RSS

Arrays and ranges in Excel VBA - delete rows

Many, who start using VBA in Excel, quickly learn how to use ranges, because they are really handy and relatively easy to understand and use.

This page shows examples of how you can speed things up a lot by using arrays. This could be deleting rows in a range (table) or other operations.

You CAN loop through a range and remove or insert e.g. rows, but it is tricky, because your range suddenly changes, and if for instance you remove the row you are in, you will suddenly be in the row that was the row below just a moment ago! It is both easier and faster with an array.

The first example shows how to remove every second row, and the next how to delete rows going from the last row upwards, if the row above has identical/duplicate values in selected columns.

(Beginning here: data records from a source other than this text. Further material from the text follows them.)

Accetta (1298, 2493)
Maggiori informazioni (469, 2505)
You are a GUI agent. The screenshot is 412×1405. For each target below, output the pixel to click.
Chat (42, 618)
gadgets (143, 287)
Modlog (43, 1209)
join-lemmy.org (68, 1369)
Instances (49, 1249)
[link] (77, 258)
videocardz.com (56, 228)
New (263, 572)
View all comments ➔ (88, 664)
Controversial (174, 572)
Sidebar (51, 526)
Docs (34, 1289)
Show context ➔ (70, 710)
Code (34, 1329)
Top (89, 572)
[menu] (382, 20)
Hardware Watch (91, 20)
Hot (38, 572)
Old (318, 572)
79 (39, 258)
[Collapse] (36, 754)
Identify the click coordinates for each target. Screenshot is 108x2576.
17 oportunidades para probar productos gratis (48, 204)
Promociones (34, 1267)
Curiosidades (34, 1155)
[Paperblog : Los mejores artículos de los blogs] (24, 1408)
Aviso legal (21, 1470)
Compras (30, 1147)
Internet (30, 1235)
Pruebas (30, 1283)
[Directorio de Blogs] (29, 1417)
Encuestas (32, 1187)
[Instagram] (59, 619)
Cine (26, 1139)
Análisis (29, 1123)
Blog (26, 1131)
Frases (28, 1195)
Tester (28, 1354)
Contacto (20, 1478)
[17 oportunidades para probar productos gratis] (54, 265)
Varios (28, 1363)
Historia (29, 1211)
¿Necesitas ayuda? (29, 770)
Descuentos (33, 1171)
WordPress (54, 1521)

You can use other criteria, and the task doesn't have to be the removal of rows - that is just the objective for my examples. You can also download a spreadsheet with the examples.

The advantage of using arrays

If you work with big tables/ranges, you can usually speed up the code a lot, if you copy the range to an array. Once you have finished operating on the array, you copy the array to the spreadsheet in one lightning fast operation.

You get the speed increase, because there is a large overhead writing to and from a range in a spreadsheet, whereas it is very fast to operate on a virtual table (the array).

The method isn't suitable for all tasks, but I think that many people work with very big tables in Excel (e.g. log files or reports) and often need to "weed" the data using certain criteria.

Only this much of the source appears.